Identification and functional analysis of AvLACS genes unveils their role in lipid homeostasis and waterlogging tolerance in kiwifruit (Actinidia valvata Dunn)

Meijuan Zhang¹Kaiyu Ye²Jianyou Gao²Shibiao Liu³Ruonan Liu^2,3Yuexing Chen¹Qian Zhao¹Yushan Lei¹Jiewei Li²Cuixia Liu^2*Faming Wang²

• ¹Shangluo University, Shangluo, China
• ²Guangxi Key Laboratory of Plant Functional Phytochemicals and Sustainable Utilization, Guangxi Institute of Botany, Guangxi Zhuang Autonomous Region and Chinese Academy of Sciences, Guilin, China
• ³College of Biological Resources and Environmental Sciences, Jishou University, Jishou, Hunan, China

Long-chain acyl-CoA synthetases (LACSs) are involved in fatty acid metabolism and catabolism by converting free fatty acids to acyl-CoAs. They are essential for initiating β-oxidation of fatty acids and regulating lipid biosynthesis in plant growth and development, as well as in plant adaptation to various environmental stresses, including waterlogging stress.

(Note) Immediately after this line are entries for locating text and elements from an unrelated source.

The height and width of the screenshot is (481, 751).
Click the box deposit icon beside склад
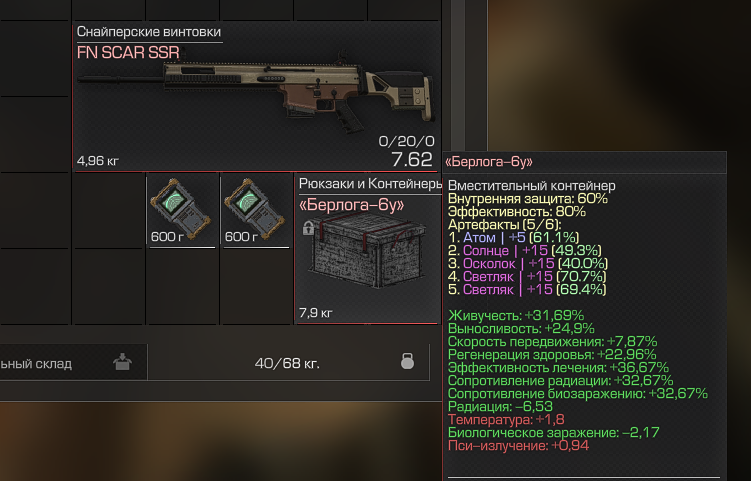click(122, 362)
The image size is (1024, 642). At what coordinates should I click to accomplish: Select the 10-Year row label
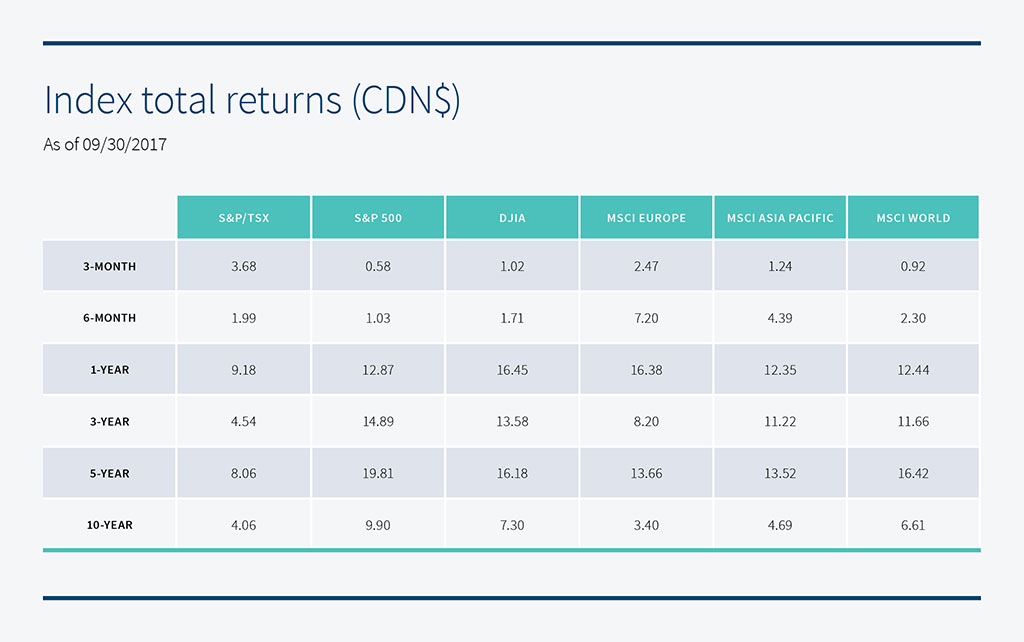(x=109, y=525)
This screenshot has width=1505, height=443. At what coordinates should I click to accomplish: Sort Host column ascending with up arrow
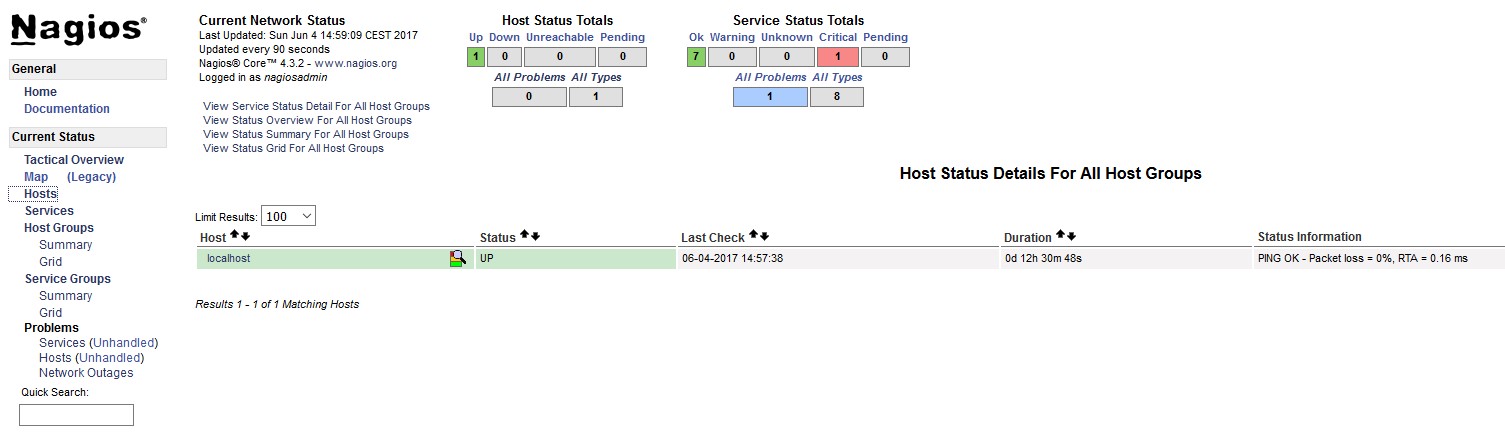tap(234, 236)
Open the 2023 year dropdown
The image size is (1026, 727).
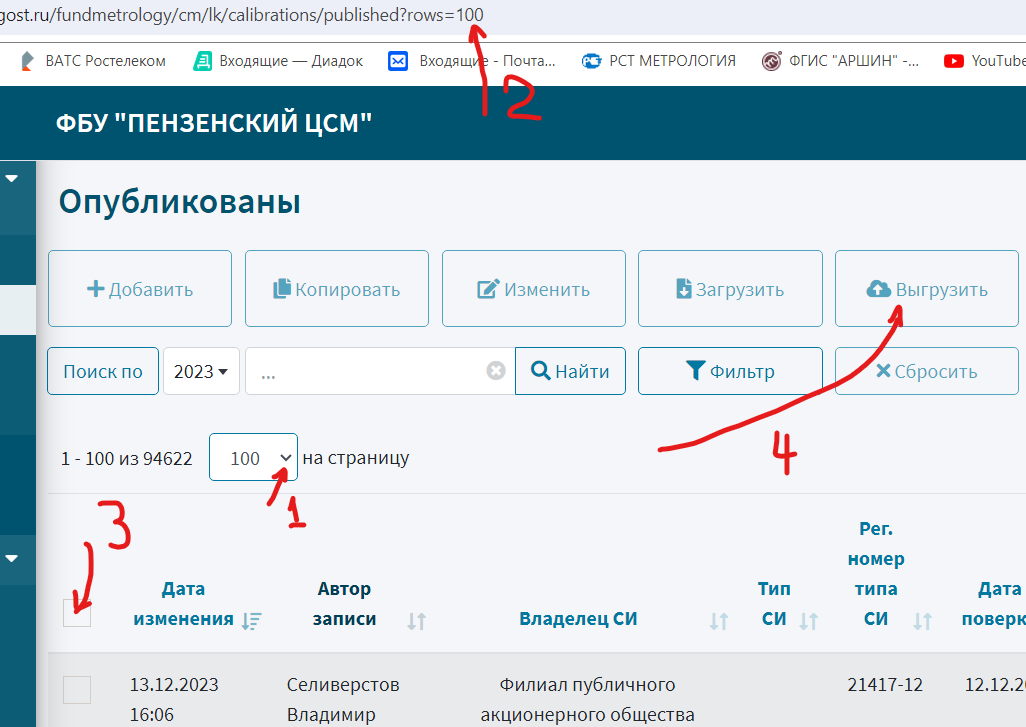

However, systematic identification and functional characterization of the LACS gene family have not been comprehensively studied in the waterlogging-tolerant kiwifruit germplasm Actinidia valvata Dunn. In this study, 22 AvLACS genes were identified within the A. valvata genome. The AvLACS genes were subsequently divided into five clusters on the basis of their phylogenetic relationships, and similar subcellular localizations, exon-intron structures, motif compositions, and protein tertiary structures were found within each cluster. Collinearity analysis identified 22 duplicated gene pairs in A. valvata, and these pairs have undergone purifying selection during evolution. Cis-acting element analysis revealed numerous hormone-responsive and stress-responsive elements in the promoter regions of the AvLACS genes. The expression levels of the AvLACS genes under waterlogging stress were determined using quantitative real-time PCR (qRT-PCR), and the results showed that the expression of the AvLACS1.1a/b, AvLACS1.2a, and AvLACS6a/b was significantly upregulated under waterlogging stress. Notably, AvLACS1.1a/b and AvLACS1.2a primarily facilitate short-term regulation of wax and triacylglycerol (TAG) synthesis, whereas AvLACS6a/b mediate TAG degradation through fatty acid β-oxidation during prolonged waterlogging. Transcriptome data revealed coordinated transcriptional regulation of TAG degradation pathway genes, which was supported by biochemical lipid profiling showing dynamic alterations in TAG content and degree of unsaturation correlated with waterlogging duration. These integrated molecular and biochemical data provide mechanistic insights highlighting distinct and coordinated roles of AvLACSs in lipid metabolic remodeling under waterlogging stress. These findings advance our understanding of the molecular mechanisms underlying waterlogging tolerance, and provide molecular targets and a theoretical basis for breeding waterlogging-tolerant kiwifruit and other crops.